Thanks, GP.  (I'm still waiting for rumborak's sources because I still can't tell from his posts what he is referring to if it is something different than what you cited)  As I understand it, while there is some potential wiggle room regarding the end of Herod's reign, that date is pretty much agreed upon.  

But as far as the census, yes, Josephus records a census that we believe was in 6/7 A.D.  But (1) his dating of that census is a bit less certain, and more importantly (2) we do not know for certain whether that census is the same one referred to by Luke.  That, to me, appears to be where the argument for the 10-year discrepancy falls apart.  
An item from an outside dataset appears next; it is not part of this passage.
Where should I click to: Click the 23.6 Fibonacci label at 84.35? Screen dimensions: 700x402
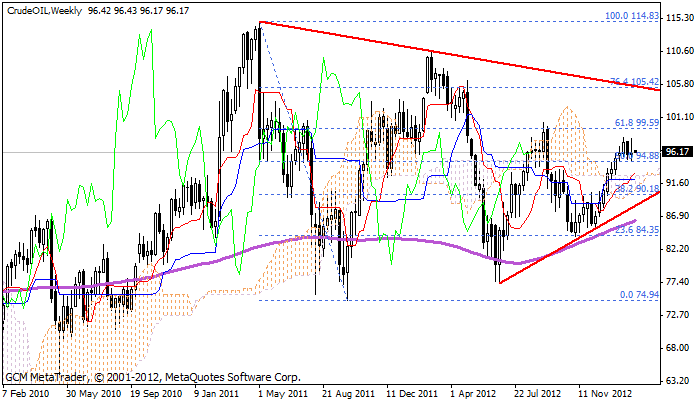point(636,229)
While Matthew is a bit fuzzy on chronology at times and isn't always focused on presenting a strict chronology, he is specific enough about mentioning certain events under Herod's reign that I think it is safe to say he was being literal and specific.  Luke is also very literal and specific in describing his events, and is very meticulous about those details.  Given when those books were written, it is not really reasonable to assume they would not have been careful about the events they were writing about because if they were "fudging" on the linking of events in Jesus' life to other well-known events, they were close enough in time to those events that they could easily have been called on the carpet.  To me, it appears the most likely explanation is that Luke is referring to a different census (or Josephus got his dates wrong).  I'm sure other plausiable explanations exist as well, but this is the most likely of ones I've seen.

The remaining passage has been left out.